Friday, January 28, 2005

A stopped tenure is wrong twice a career? 

I agree with Craig Newmark: This story just gets weirder by the moment. We reported twice on Prof. Steven Roberds last month, when his denial of tenure at Southern Utah University sparked a student protest. David Tufte has uncovered that it's deja vu all over again.

The student protest website says it all: OnlyInUtah.org. Only in Utah - that reddest of red states - can a popular liberal professor be fired. And only in Utah - a state viewed as a theocracy by much of the country - can "they" get away with this.

But here's the scoop. This has happened before - different university, different year, same professor, and a similar pattern of protest by students.

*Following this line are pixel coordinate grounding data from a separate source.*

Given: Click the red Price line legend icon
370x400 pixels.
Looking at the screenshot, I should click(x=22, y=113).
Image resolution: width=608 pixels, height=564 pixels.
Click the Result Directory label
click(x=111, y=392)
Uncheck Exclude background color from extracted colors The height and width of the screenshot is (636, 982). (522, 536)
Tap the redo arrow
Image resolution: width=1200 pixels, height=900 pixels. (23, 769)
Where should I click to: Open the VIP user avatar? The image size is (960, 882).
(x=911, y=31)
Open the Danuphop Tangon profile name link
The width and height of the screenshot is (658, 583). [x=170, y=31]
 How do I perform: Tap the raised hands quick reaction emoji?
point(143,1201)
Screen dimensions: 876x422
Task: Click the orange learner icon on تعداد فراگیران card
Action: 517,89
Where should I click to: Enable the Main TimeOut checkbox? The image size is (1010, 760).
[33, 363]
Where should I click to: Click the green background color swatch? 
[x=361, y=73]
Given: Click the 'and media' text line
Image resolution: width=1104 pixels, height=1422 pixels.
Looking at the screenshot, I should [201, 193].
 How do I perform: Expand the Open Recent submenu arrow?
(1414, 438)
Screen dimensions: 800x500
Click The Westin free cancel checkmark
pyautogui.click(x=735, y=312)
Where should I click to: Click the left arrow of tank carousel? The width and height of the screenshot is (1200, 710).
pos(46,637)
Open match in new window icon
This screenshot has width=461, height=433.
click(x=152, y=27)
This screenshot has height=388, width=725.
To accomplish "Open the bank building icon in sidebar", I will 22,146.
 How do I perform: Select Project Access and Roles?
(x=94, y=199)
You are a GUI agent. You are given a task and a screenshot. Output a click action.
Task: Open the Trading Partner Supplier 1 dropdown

Yes, you read that correctly. Seven years ago, Stephen Roberds was let go by the University of North Alabama in the midst of his tenure process, and student protests broke out to support him without visible support from other faculty.
Tufte uses the campus paper at UNA to show the similarities, which are remarkable. I think Tufte has been very careful and exhaustive with the documentation, and while he doesn't draw a strong conclusion he does say
I'm going to make the claim that this list of similarities is long enough that it did not occur by chance. Read what you like into that.
I said when the story broke that we didn't have the whole story. Tufte has gotten us closer.